1

I am developing an IoT data pipeline using Python and Bigtable, and writes are desperately slow.

I have tried both Python client libraries offered by Google. The native API implements a Row class with a commit method. By iteratively committing rows in that way from my local development machine, the write performance on a production instance with 3 nodes is roughly 15 writes / 70 KB per second --granted, the writes are hitting a single node because of the way my test data is batched, and the data is being uploaded from a local network... However Google represents 10,000 writes per second per node and the upload speed from my machine is 30 MB/s, so clearly the gap lies elsewhere.
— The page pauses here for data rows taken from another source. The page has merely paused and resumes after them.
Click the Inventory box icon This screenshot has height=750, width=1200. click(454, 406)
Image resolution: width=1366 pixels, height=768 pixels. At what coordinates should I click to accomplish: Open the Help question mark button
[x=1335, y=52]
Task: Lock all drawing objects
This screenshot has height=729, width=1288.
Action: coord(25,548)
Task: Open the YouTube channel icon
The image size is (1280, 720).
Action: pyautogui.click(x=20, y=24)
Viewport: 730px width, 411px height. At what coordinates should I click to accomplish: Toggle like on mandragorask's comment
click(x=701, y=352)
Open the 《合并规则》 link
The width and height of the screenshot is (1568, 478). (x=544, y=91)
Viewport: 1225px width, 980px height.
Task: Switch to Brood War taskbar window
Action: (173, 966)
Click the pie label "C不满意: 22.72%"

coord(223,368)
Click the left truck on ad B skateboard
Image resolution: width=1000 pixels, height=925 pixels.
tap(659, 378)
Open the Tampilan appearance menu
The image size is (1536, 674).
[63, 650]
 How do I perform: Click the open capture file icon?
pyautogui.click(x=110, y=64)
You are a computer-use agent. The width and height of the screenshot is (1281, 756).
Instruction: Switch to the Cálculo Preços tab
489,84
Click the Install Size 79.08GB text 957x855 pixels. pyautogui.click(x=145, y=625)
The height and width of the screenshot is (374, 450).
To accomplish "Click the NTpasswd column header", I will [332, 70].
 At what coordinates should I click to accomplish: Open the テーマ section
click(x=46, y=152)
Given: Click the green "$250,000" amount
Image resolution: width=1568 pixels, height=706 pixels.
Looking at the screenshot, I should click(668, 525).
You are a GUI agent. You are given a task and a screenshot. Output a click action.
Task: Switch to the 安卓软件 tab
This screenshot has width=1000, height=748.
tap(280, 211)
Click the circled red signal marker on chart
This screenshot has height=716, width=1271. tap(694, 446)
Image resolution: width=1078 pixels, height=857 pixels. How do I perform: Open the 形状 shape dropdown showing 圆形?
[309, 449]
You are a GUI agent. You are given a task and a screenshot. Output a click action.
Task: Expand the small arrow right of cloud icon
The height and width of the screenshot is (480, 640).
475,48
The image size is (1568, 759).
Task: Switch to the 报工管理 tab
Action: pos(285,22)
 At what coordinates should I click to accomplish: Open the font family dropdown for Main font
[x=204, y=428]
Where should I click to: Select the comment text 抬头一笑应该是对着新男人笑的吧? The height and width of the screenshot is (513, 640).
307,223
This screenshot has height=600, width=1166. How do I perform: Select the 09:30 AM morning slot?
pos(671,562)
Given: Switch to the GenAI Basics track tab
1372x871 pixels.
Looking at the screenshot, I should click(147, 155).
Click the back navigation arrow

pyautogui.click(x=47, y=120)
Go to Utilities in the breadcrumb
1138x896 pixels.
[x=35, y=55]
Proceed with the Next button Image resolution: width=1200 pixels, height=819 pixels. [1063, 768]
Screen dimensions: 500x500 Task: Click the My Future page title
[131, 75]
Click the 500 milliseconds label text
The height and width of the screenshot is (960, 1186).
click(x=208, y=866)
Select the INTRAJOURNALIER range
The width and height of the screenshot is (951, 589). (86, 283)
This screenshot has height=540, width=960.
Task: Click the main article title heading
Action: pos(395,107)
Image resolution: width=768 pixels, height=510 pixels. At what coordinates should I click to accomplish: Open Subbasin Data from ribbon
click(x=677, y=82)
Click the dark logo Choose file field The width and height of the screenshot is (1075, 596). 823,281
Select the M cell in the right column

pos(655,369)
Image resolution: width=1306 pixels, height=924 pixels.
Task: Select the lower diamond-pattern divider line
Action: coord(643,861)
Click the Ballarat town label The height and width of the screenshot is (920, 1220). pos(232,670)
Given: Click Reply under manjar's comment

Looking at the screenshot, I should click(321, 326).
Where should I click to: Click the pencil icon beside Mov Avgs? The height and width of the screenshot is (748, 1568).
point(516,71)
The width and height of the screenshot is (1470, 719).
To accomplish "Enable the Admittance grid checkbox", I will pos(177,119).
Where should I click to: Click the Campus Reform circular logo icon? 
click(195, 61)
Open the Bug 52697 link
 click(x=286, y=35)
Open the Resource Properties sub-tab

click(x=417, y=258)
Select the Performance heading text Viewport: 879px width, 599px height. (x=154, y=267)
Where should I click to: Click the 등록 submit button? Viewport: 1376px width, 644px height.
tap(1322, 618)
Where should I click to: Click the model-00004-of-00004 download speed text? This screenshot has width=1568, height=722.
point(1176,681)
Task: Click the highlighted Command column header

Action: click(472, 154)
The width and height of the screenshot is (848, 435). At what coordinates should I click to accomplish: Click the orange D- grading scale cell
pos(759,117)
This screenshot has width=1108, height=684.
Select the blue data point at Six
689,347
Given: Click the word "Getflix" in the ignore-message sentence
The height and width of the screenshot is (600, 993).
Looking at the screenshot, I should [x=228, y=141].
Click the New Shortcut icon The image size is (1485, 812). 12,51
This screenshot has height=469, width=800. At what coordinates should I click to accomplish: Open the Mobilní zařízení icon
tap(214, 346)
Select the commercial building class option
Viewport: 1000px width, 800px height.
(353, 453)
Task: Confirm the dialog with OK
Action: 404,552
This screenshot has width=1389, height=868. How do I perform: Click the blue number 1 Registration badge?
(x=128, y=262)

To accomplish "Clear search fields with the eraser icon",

I have subsequently tried the happybase API with much hope because the interface provides a Batch class for inserting data. However, after disappointingly hitting the same performance limit, I realized that the happybase API is nothing more than a wrapper around the native API, and the Batch class simply commits rows iteratively in very much the same way as my original implementation.

What am I missing?

Misha Brukman
  • 12,938
  • 4
  • 61
  • 78
JD Margulici
  • 965
  • 7
  • 8
  • 1
    You're really not missing anything. There is work underway to support Cloud Bigtable's bulk mutation API in the python client: https://github.com/GoogleCloudPlatform/google-cloud-python/issues/2411. The other advice I can give you is to do as much work in parallel as possible. Multiple threads/processes will let you scale linearly for quite a while given the performance you're seeing so far. – Gary Elliott Apr 06 '17 at 20:42
  • @GaryElliott thank you for the reassurance and guidance! I've implemented a thread pool and I do get linear improvements but it tapers off at ~15 threads, yielding 200 writes/seconds. Beyond that no improvement. Is that what you would expect, and if so why is there still such a gap from the purported performance? – JD Margulici Apr 09 '17 at 18:02
  • 1
    No that load wouldn't tax bigtable much, I would start to suspect a client-side/application bottleneck at this point (locking?) Unless all your writes are going to the same row, in which case the writes would be serialized in bigtable. – Gary Elliott Apr 11 '17 at 19:01
  • Are you directly writing to Bigtable or using something like [OpenTSDB](http://opentsdb.net/) to abstract time series for you? If the former, please read the [time series schema design docs](https://cloud.google.com/bigtable/docs/schema-design-time-series) and post more information about your schema; you could be using row key schema which puts all writes on a single node. Also, if you are doing a large batch load into an empty table, you should pre-split your table for faster performance; Bigtable will take over from there, but you need initial splits to distribute key ranges. – Misha Brukman Apr 30 '17 at 18:51

1 Answers1

2

I know I'm late to this question, but for anyone else who comes across this, the google cloud libraries for python now allow bulk writes with mutations_batcher. Link to the documentation.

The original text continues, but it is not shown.